Und dann schnell zum Boot, es ist schon fast fünf Uhr. Wieder eine überschaubare Anzahl Passagiere. Ein junger Mann, der in einer Taverne bedient hat und am Morgen mit uns hergekommen ist, fährt auch wieder weg. Pserimos wird hochgeklappt. Oder vielleicht doch nicht? Hätten wir es nicht doch riskieren sollen mit der Übernachtung? Vielleicht bei Sevasti – sie hätte uns sicher nicht verhungern lassen. Ein bisschen tut es mir jetzt leid es nicht ausprobiert zu haben.
Aber da hat das Schiff schon abgelegt.
Auf der Rückfahrt schwätzen wir mit den Stuttgartern. Auf Pserimos soll es eine tolle Tropfsteinhöhe geben, erst vor wenigen Jahren entdeckt. Leider habe ich nichts Näheres darüber gefunden, falls jemand etwas weiß: ich wäre interessiert. Nicht dass ich in die Höhle hinab wollte – das ist nichts für Amateure, und so ein Höhlenfan bin ich auch nicht. Aber Bilder würde ich gerne sehen: in einem griechischen Magazin namens Panoramio oder so ähnlich müssen welche gekommen sein.
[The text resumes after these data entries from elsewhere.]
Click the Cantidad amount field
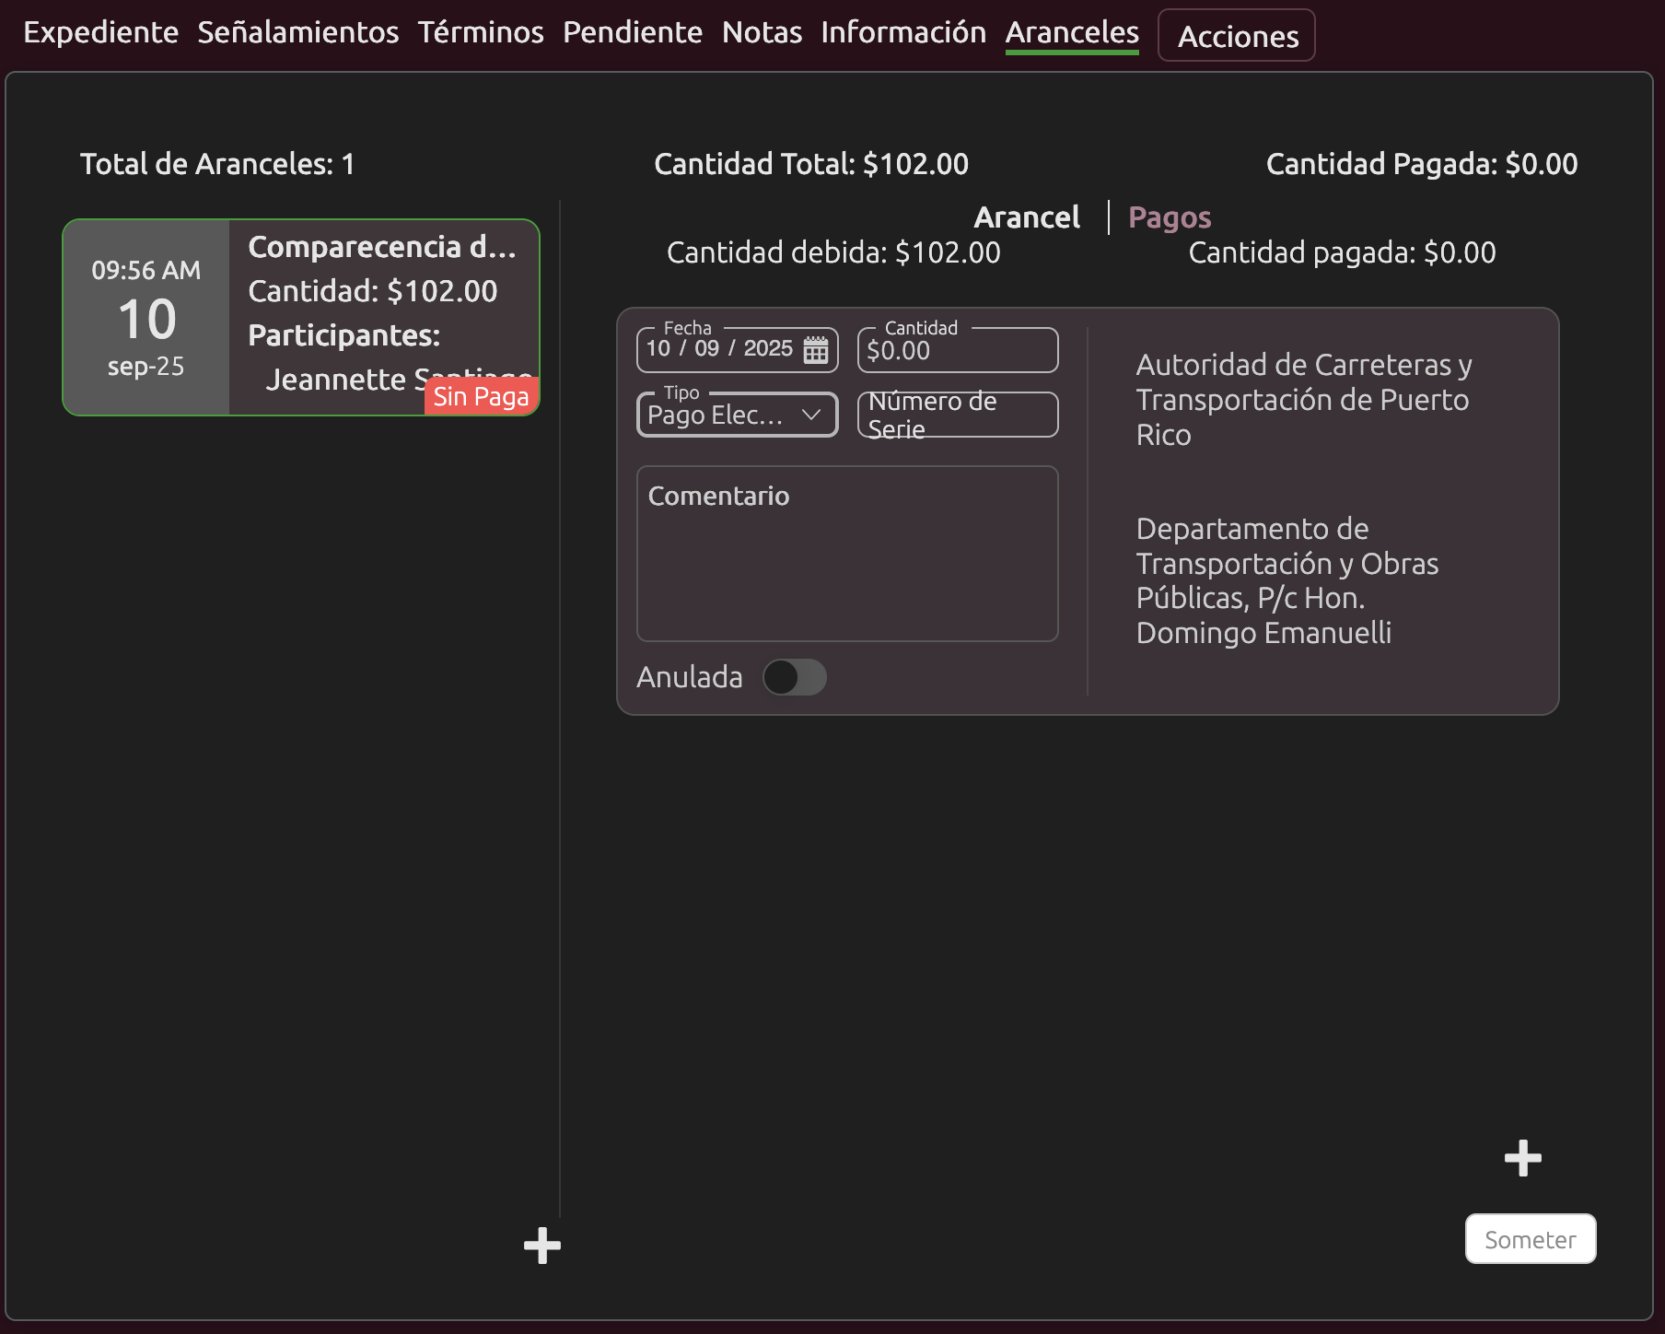 coord(958,351)
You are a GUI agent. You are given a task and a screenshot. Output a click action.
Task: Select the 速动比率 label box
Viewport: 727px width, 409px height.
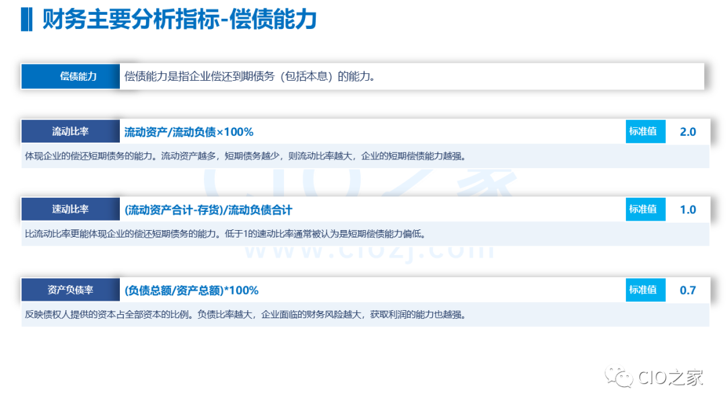tap(71, 210)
Die Rückfahrt verläuft genau so ruhig und beschaulich wie die Hinfahrt, gegen 18 Uhr sind wir wieder in Pothia, wo wir noch eine Stunde verbummeln bis die letzte Fähre nach Kos geht.
Nach dem kleinen, hellen und überschaubaren Pserimos ist das großstädtische Póthia doppelt düster. Die schwarze Felsenwand im Westen mit der darauf thronenden Kirche wirkt bedrohlich. Und die schmutzigen Gassen, die verfallenden Gebäude, die teilweise ärmlich gekleideten Menschen. Die spärlich gefüllten Bars entlang der Paralia. Zum ersten Mal in diesem Urlaub spüren wir einen Hauch der Krise. Oder doch nur Alltag auf Kalymnos? Ich empfinde die Stadt als beklemmend, da können auch die reichlich vorhandenen Dreiräder nicht drüber weg trösten.
Die Fähre um 19 Uhr nach Mastichari – wieder eine kleine, dieses Mal die „Kalymnos Star“, ist recht voll belegt. Das Wetter ist noch warm, und so finden wir einen Platz auf dem Deck, fahren im schwindenden Tageslicht hinüber nach Kos. Die Positionslampen startender und landender Flugzeuge über uns. Eine Möwe begleitet das Schiff rechts und links über uns pendelnd.
In Mastichari wieder eine andere Welt. Kostas begrüßt uns verblüfft im Hotel: was, wir wären so lange unterwegs gewesen? Er hält gerne ein Schwätzchen, sitzt mit Gästen vor dem Haus oder guckt auf dem großen Flachbildschirm im Salon fern – da entgeht ihm nur wenn selten wer kommt und geht. Wir sind ordentlich müde, und überhaupt nicht hungrig. So gibt es heute nur Wein und Knabberzeug auf dem Balkon als Abendessen.
Pserimos sehen wir im Dunkeln nicht, aber anhand dreier unbewegten Lichter können wir es ungefähr ausmachen. Davor die schwankenden Lichtlein von Fischerbooten und Seglern. Es ist immer noch so lau. Um halb elf Uhr fährt die Fähre wieder nach Kalymnos hinüber. Und wir sinken erledigt in die Betten.
Morgen haben wir wieder volles Programm. Aber nicht zu Fuß.